:: ПРЕДЛОЖЕННЫЙ ОТРЫВОК ::
——————————
Оказывается, пророку ведомо то, что происходит и там. Еще качание, еще взмах, и маятник стал подобен бешеному метроному, отсчитывающему не отрезки времени, пусть даже — времен, но дыхание Господа. Маятник мечется во времени и пространстве, и вот уже в его взмахе, во власти его времена, очерченные не мыслимым прежде пределом: от идиллического сотворения мира до его идиллического конца, от начала борьбы добра и зла до скончания этой борьбы. 

            Конечно, в иных пространствах, в иные века такую сумятицу бытия представят иначе, балаганным, карусельным круговращением: всё кружится, всё несется, не двигаясь с места. Суета сует, мелькание зряшное. Но он видел так, он слышал такое. Ведь сама ивритская интонация, взмывающая ввысь в конце каждой фразы, поднимала его выше  и выше, откуда видно лучше и дальше, чем на земле, туда, где голоса сливаются в гул, туда, где звучит отчетливо Голос. Там, в чистой, холодной выси, куда взметнула его интонация родной речи, было трудно дышать. Но не дыханием одним жив человек. Там он слушал за всех. А они, оставшиеся на земле, за него дышали.

            Такой размах маятника был по силам лишь воистину уникальной личности. Поэтому у Иешаяѓу не было эпигонов. Возможно, они время от времени появлялись тогда, когда исчезали сады и леса, когда земля превращалась в пустыню. Но с первой водой, дождем ли, потоком, они исчезали. Эпигонов не было. Были ученики. Потому так естественно в духе пророка, не имитируя  стиль, но выражая его органично, они продолжали дышать в разреженном горнем пространстве. И пусть они были не столь одарены чутким слухом и громким голосом, но ведь карлики, стоящие на плечах великанов, видят дальше. Не так ли?
——————————
:: БЛОК ДАННЫХ ::
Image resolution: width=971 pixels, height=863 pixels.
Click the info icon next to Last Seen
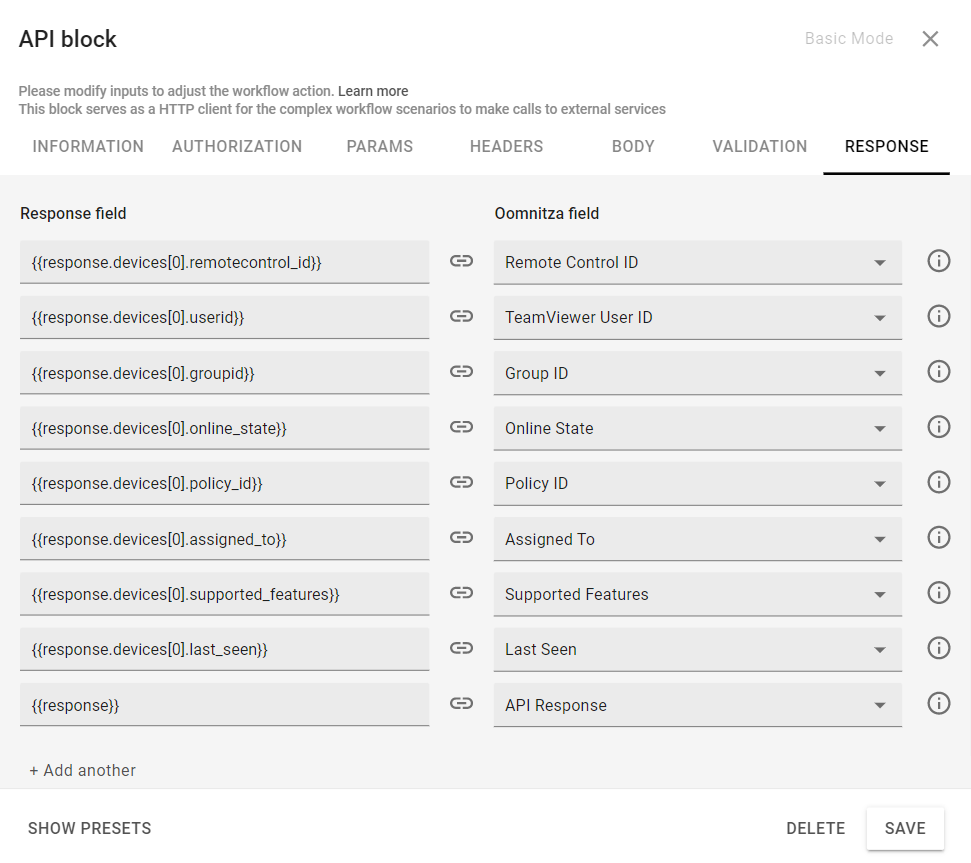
——————————
:: ЗАДАНИЕ ::
Перепишите фрагмент отрывка о пророке от «Такой размах маятника» до «дальше. Не так ли?», заменив «великанов» на «гигантов». Данные для работы не нужны.

:: ВЕРНЫЙ ОТВЕТ ::
Такой размах маятника был по силам лишь воистину уникальной личности. Поэтому у Иешаяѓу не было эпигонов. Возможно, они время от времени появлялись тогда, когда исчезали сады и леса, когда земля превращалась в пустыню. Но с первой водой, дождем ли, потоком, они исчезали. Эпигонов не было. Были ученики. Потому так естественно в духе пророка, не имитируя  стиль, но выражая его органично, они продолжали дышать в разреженном горнем пространстве. И пусть они были не столь одарены чутким слухом и громким голосом, но ведь карлики, стоящие на плечах гигантов, видят дальше. Не так ли?